Decididamente, há países que parecem terem sido abandonados por Deus. Na América temos Haiti, na África o Sudão e a Somália, na Ásia o Cambodja e na Europa a Polónia. No passado domingo mais uma catástrofe se abateu sobre o sofrido povo polaco: um avião que transportava o Presidente do país e a sua esposa, diversos membros do Governo, o governador do banco central e toda a cúpula militar, despenhou-se ao aterrar no aeroporto da cidade russa de Smolenski, matando todos os seus ocupantes.
Ironia das ironias: a deslocação destas altas individualidades destinavase a prestar homenagem aos cerca de 21 mil oficiais polacos fuzilados às ordens de Estaline em 1941 e enterrados apressadamente nas florestas de Katyn, crime que durante muito tempo foi atribuído ao exército nazi que tinha perdido a guerra. “Lugar sinistro” apressou-se, imediatamente, alguém com responsabilidades políticas a dizê-lo. É verdade que hoje Katyn está mais associado ao sofrimento do povo polaco mas tal facto deve-se, provavelmente, à frescura do tempo, uma vez que toda a história da Polónia está impregnada de dor e sofrimento. Encravada entre duas das maiores potências europeias – Alemanha do lado ocidental e a Rússia do lado oriental – aliás, militarmente falando, foram as duas maiores, pelo menos no século XX.

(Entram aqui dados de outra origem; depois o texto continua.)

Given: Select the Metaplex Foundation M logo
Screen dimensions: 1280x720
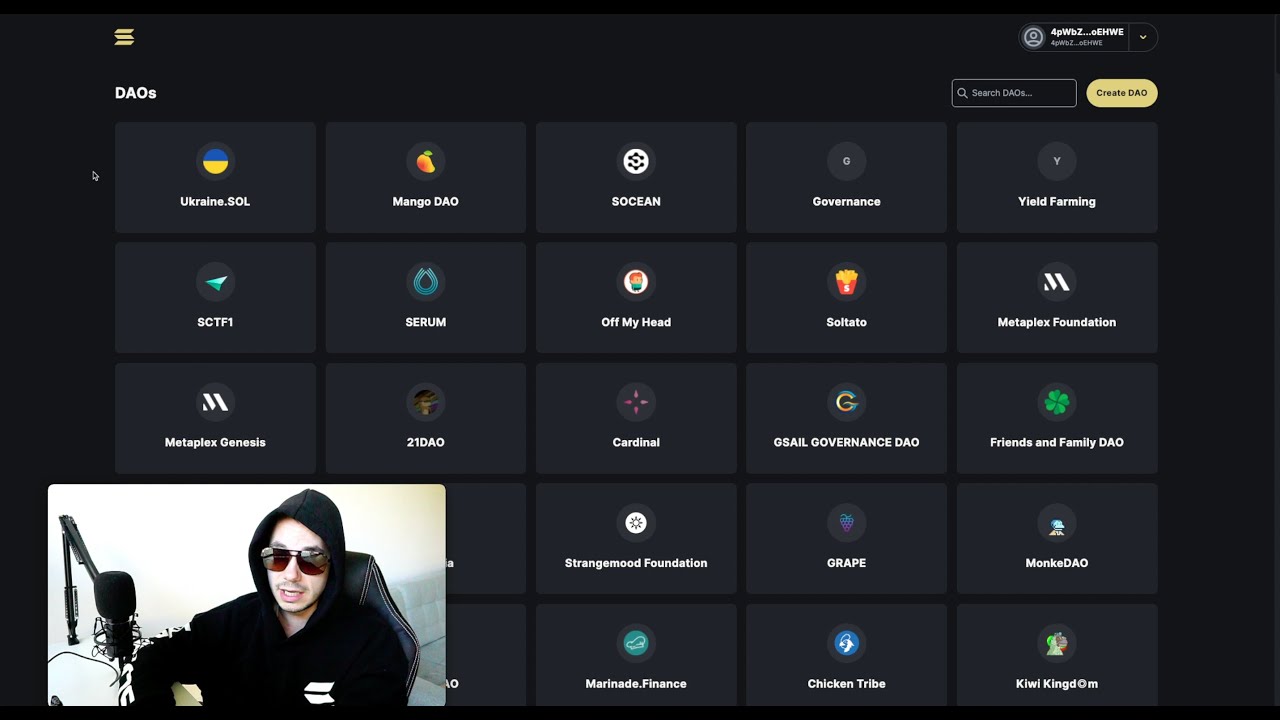Looking at the screenshot, I should [1056, 281].
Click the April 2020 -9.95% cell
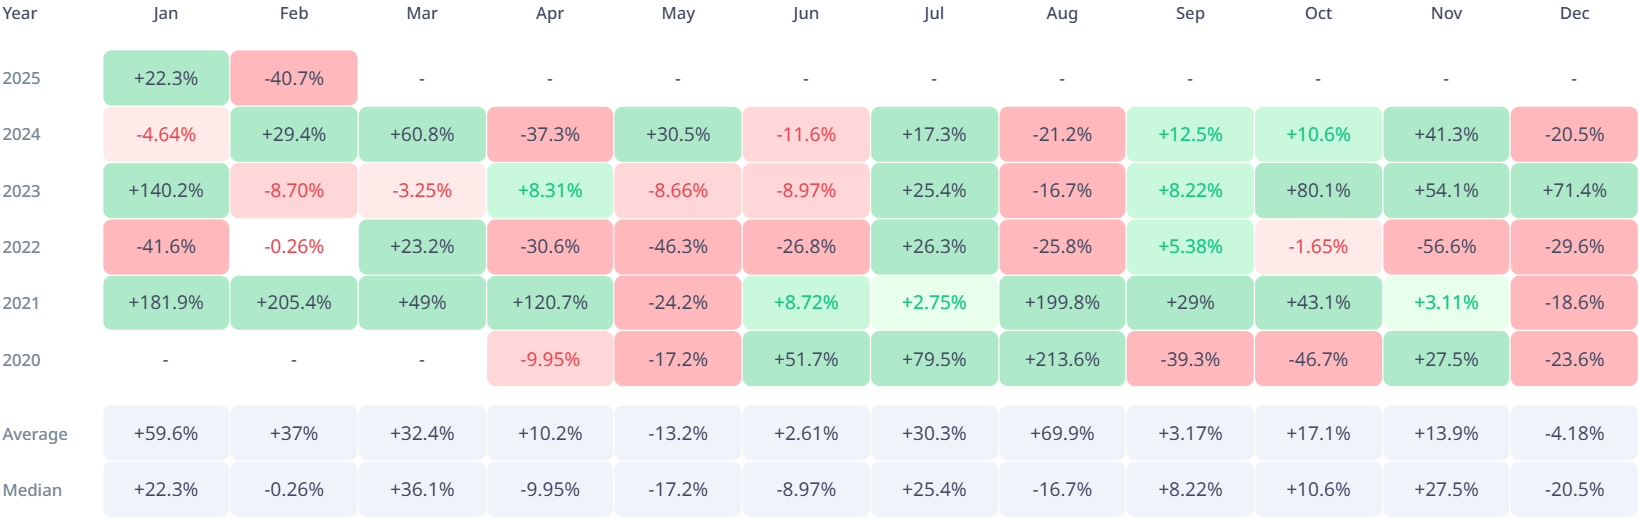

Por conseguinte, a Polónia deve o seu primeiro anátema à traiçoeira geografia, e por ela foi retalhada, desmembrada, aumentada e diminuída de acordo com as vontades e os caprichos das potências que a entrincheiraram. Entre os séculos XII e XIV, migraram para o que é hoje a Polónia os célebres cavaleiros teutónicos ocupando as melhores terras e desprezando quem lá estava. Construíram cidades inteiras e delas irradiou a cultura alemã. Depois vieram os judeus e povos do leste como ucranianos, bielorrussos, lituanos e russos, tornando o território uma miscelânea de etnias. Aliás, essa falta de coesão étnica, que se estendeu no tempo até à Segunda Guerra Mundial, foi uma das causas mais profundas dos acontecimentos históricopolíticos que sucessivamente foram perturbando.
Por fim, em 1795, a Polónia perdia definitivamente a sua independência, tendo sido repartida por três impérios: Prússia (mais tarde Alemanha), Áustria e Rússia. Esta situação iria durar mais de 120 anos, até nova independência. Mas, quando desde 1932 se procurava reconstruir num sector da Biblioteca Nacional de Varsóvia, um fundo cartográfico que testemunhasse a unidade e os valores da nação, veio o fatídico dia 1 de Setembro de 1939 que constituiu o tiro de saída na Segunda Guerra Mundial, com a invasão hitleriana da Polónia. Pouco depois, os velhos inimigos, Alemanha e União Soviética, firmam, pela calada, um pacto de não-agressão onde a Polónia é dividida ao meio. Até ao final do conflito os polacos vão sofrer como nenhum outro povo os efeitos devastadores da guerra. Vários campos de extermínio instalam-se no seu território e naquilo que ficou conhecido pelo gueto de Varsóvia, milhares de judeus são chacinados.
Pelo meio há episódios de grande panache da resistência polaca como aquela carga de cavalaria contra os panzers alemães naquilo que ficou conhecido como a última da história. No final do conflito, em 1945, Varsóvia era um monte de cinzas – foi a cidade mais arrasada na guerra – e a população polaca passara de 35 milhões em 1936 para 24 em menos de 10 anos.
Na divisão da Europa do pós-guerra a Polónia cai para o lado das ditaduras, entrando na esfera dos estados satélites da URSS. Naqueles primeiros anos a repressão é dura, principalmente com o Governo de Gomulka. E para os polacos o comunismo, devido à sua extrema fé religiosa, custa bem mais a digerir. E assim não surpreende que o movimento sindical, conhecido por Solidariedade, comece a mexer com o sistema. No início dos anos ´80, os protestos sobem de tom todos os dias e só a greve de fome do irlandês Bobby Sands consegue desviar, por uns dias, os olhos do mundo dos estaleiros de Gdansk onde Walesa tem o povo consigo.
Em 1983, é decretada a lei marcial, mas nessa altura a União Soviética vive já um estertor demasiado profundo para intervir. O último grande sofredor polaco, ironicamente, acaba por ser a maior figura da sua história: o Papa João Paulo II que atravessa uma profunda agonia física antes de morrer. Na manhã do último domingo, a Polónia, com a queda daquele Tupolev, voltou a experimentar mais um sofrimento colectivo.